Long story short, Elsea and his founding team had stumbled into a huge opportunity in a brand new market — influencer marketing has been happening for a while, but rarely at scale, and TikTok had a different approach than Instagram, which meant that the dynamics of running influencer campaigns suddenly started to make a lot more sense.
“And every brand is going through the same thing — so there is a huge need, and you need some tech to automate it, because otherwise, you need a massive team in order to deploy that budget on an influencer-by-influencer basis, using phone calls, text messages and emails. Our platform helps with that,” explains Elsea.

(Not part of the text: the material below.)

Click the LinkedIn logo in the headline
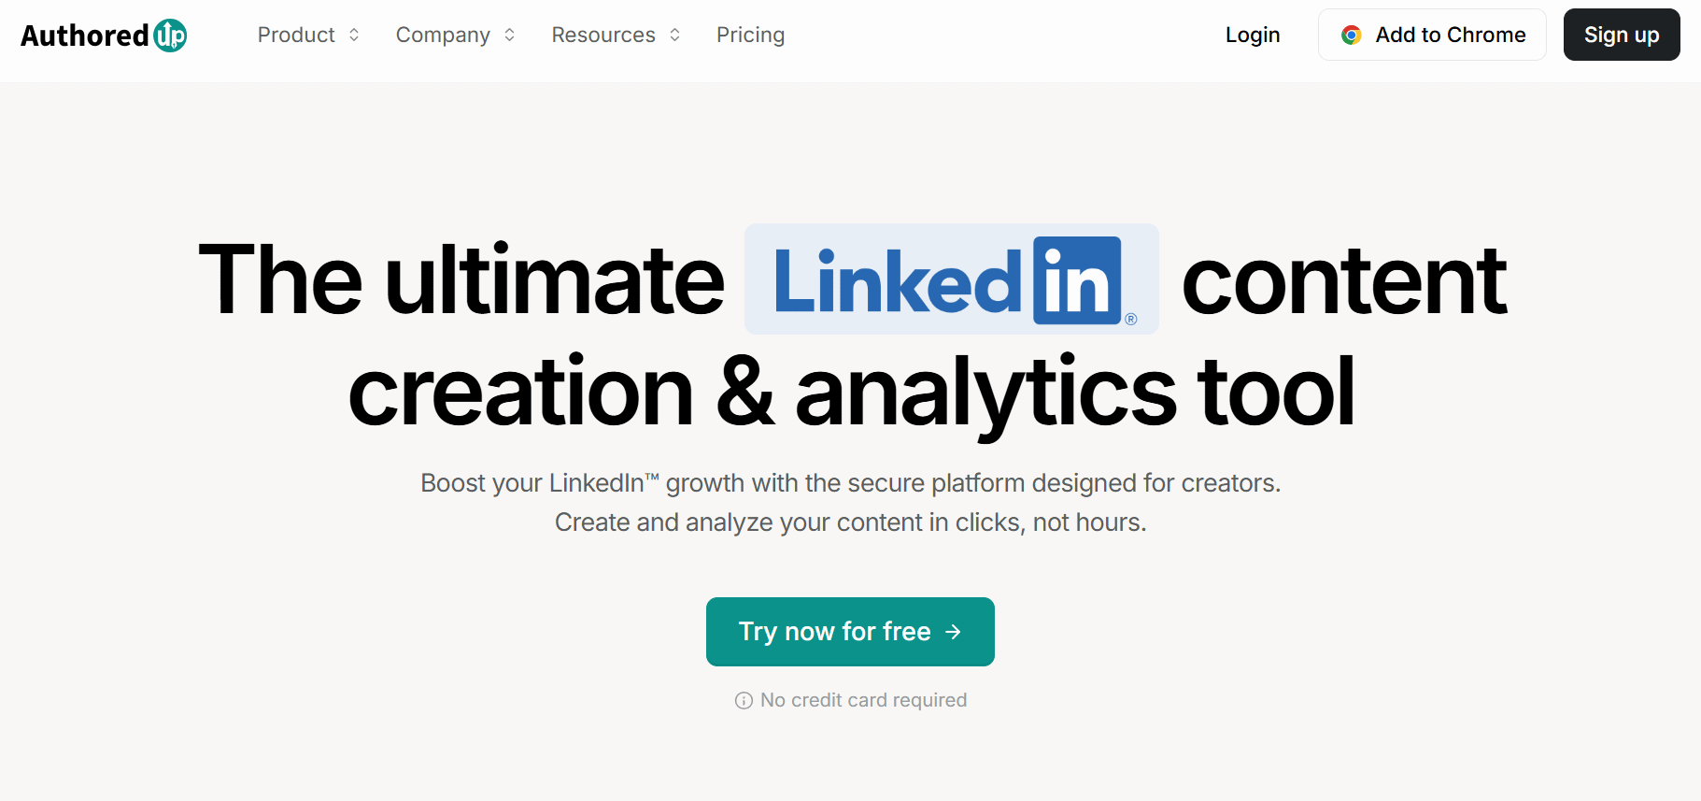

The company is essentially a marketplace with an agency component: Ubiquitous helps marketing managers put together an influencer strategy, select the best influencers to work with, and then execute the whole campaign, end-to-end. The business model is clever, too, getting two bites of the apple for every transaction. The company charges its advertisers a platform fee, but it also charges a percentage of the money it pays out to its influencers. The company’s founders declined to specify exactly what its cut is on either side of the transaction.
“We’ve been doing it for about a year, with about a year and a half of testing. We officially launched April 1st, and we found product-market fit on the brand side and on the creator side. Since our launch, we went from zero to a $5 million revenue run rate, and in less than five months, it just took off,” explains Elsea. “To date, in reality, what VCs have been willing to fund has moved this industry the wrong way. It’s pushed it towards a SaaS model where you’re taking the humans out of the equation.”
Ubiquitous decided that if campaigns are five-, six- and seven-figure sums, it wasn’t enough to sell the brands a SaaS package, give them a log-in and say “good luck, folks,” and instead built up a fully functional platform to take care of all aspects of the influencer marketing campaigns.
With the funds raised, the company has ambitious plans. The company admits that what it has built so far is a bit basic, but claims it is head and shoulders above what the competition is offering. To get further ahead, the company is scaling out an engineering and product team and is adding a number of tools that serve the creators.
“We have a deep passion for taking care of these creators. The whole industry is kind of designed to take advantage of the influencers. We want to fix that. We’ve been able to build a creator network of this size this quickly by building a brand that actually puts them first and takes care of them,” explains Elsea. “Instead of only bringing them deals, the creator-facing app is going to be the hub of their entire careers. We are talking about rolling out creator-facing insurance, accounting services and much more.”